Anna was bone tired as she drove her own car from the Kremlin back into Kitai Gorod. The Institute building rose up from the dirty streets like some great primitive temple of concrete and mortar.

She was passing the building and heading for the secret entrance when something caught her eye. With a shocked gasp Anna slammed on the brakes. The car behind her screeched to a stop. Anna threw open her door. Horns beeped as she raced across oncoming traffic to the front of the building.

The gates to the unused driveway sat on the street. At her order, they were left closed in perpetuity, entwined with a rusty chain. Beyond them, up the short drive, was the sealed door to the underground garage. Neither gate nor garage door had been opened since Anna's arrival at that building more than a decade before.

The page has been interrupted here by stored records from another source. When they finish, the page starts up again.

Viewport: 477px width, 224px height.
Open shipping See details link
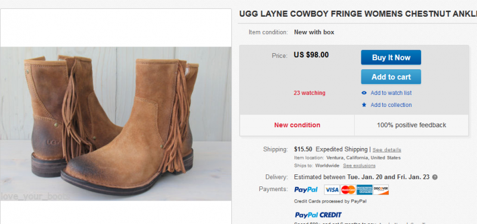point(386,150)
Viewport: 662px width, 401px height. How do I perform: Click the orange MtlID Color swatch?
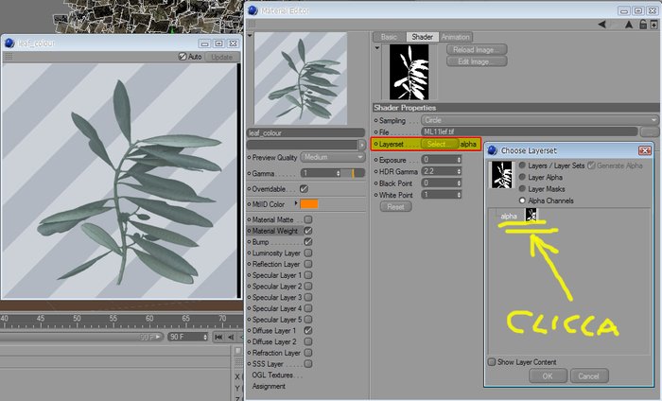(x=309, y=204)
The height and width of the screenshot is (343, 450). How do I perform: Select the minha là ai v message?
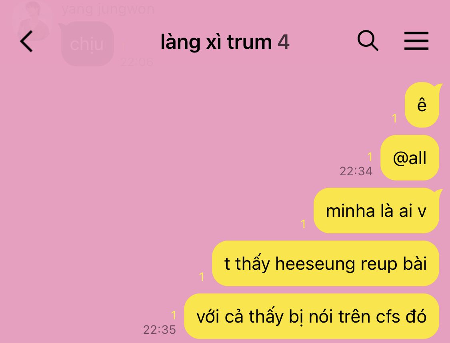pos(376,211)
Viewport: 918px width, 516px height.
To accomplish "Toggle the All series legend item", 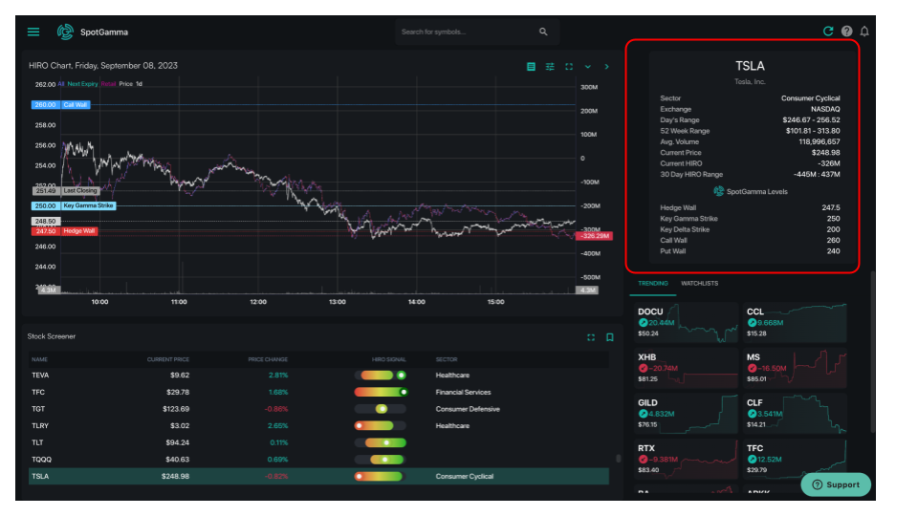I will [x=61, y=84].
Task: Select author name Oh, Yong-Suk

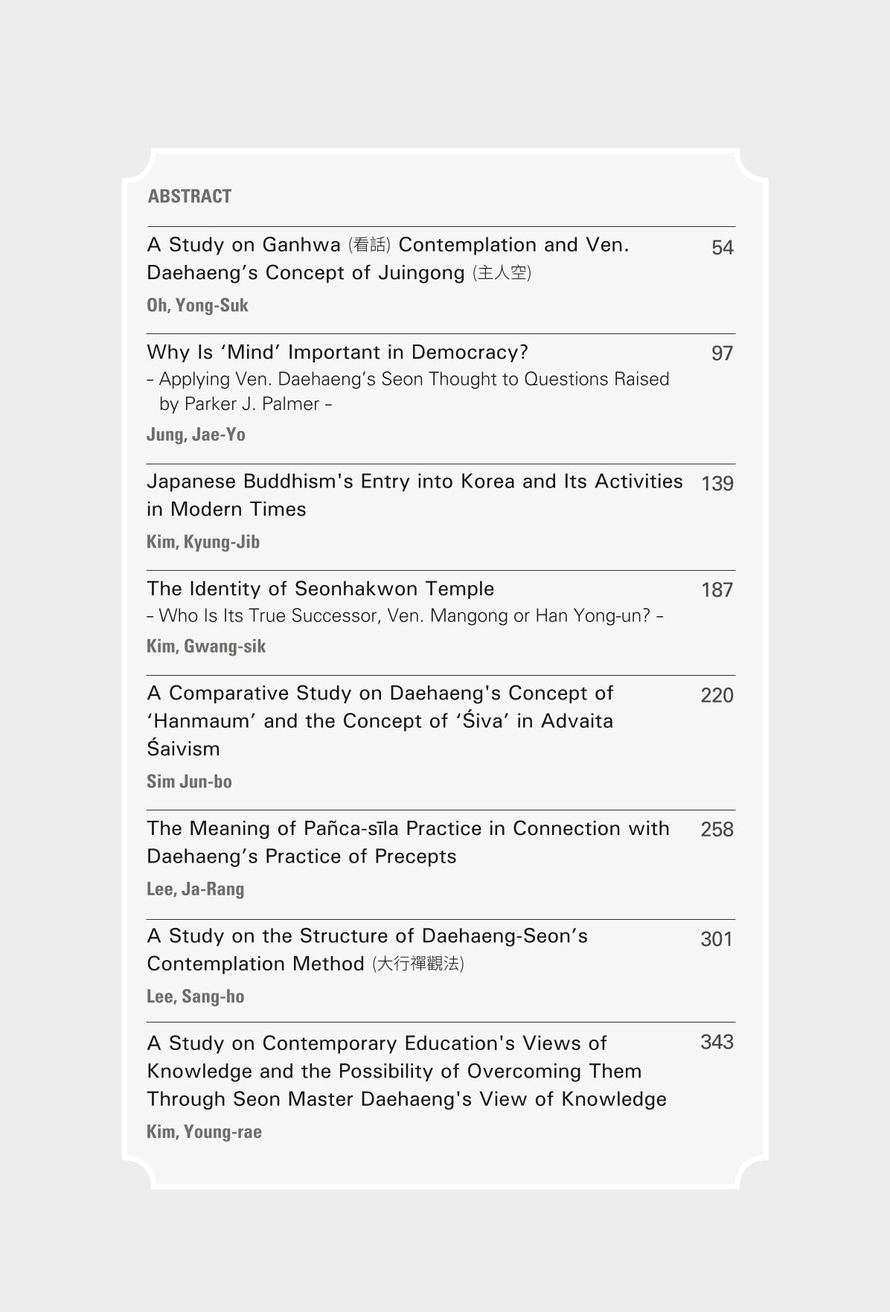Action: [197, 306]
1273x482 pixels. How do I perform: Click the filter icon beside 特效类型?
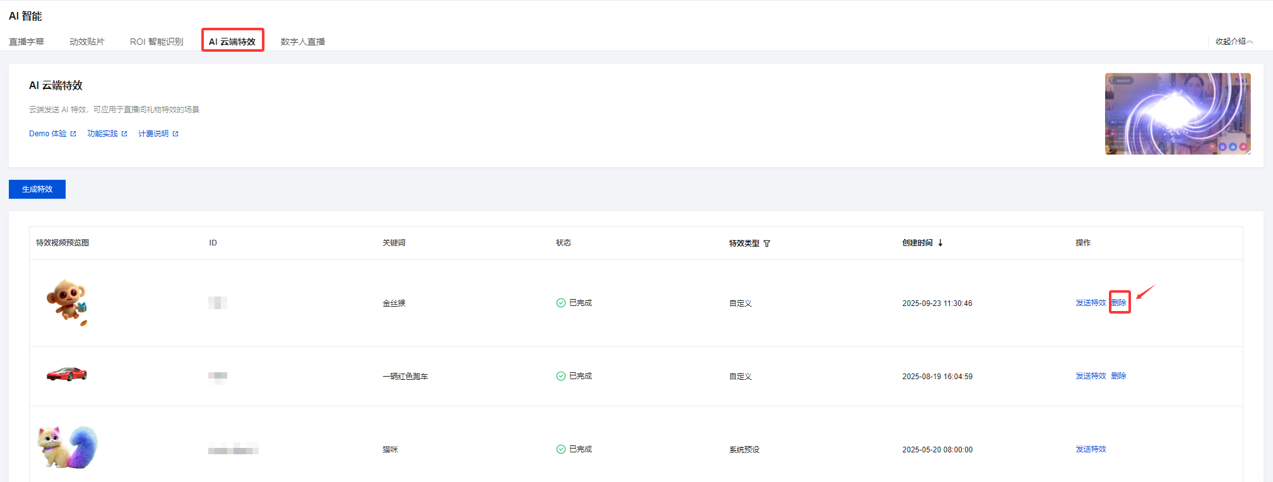pyautogui.click(x=767, y=244)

This morning, the garage door was open wide. A great yawning black space stretched beyond.

The gate was still closed. With trembling hands Anna reached out to it.

The chain was broken. Within the chips of orange rust gleamed bright shards of twisted silver links. At her touch, the chain slipped to the ground, and the rusted gate creaked open into the driveway.

Behind her, horns blared and men shouted. Anna heard none of it. The shouting and honking were background noise.

As angry drivers began climbing out of their cars, she remained rooted in place. Her glazed eyes were distant. Her mouth hung open in shock. She said but one word, inaudible over all the yelling and traffic sounds.

"Mactep."

And for the first time in her life, standing alone on that Moscow sidewalk, Anna Chutesov felt the first thundering strains of true fear.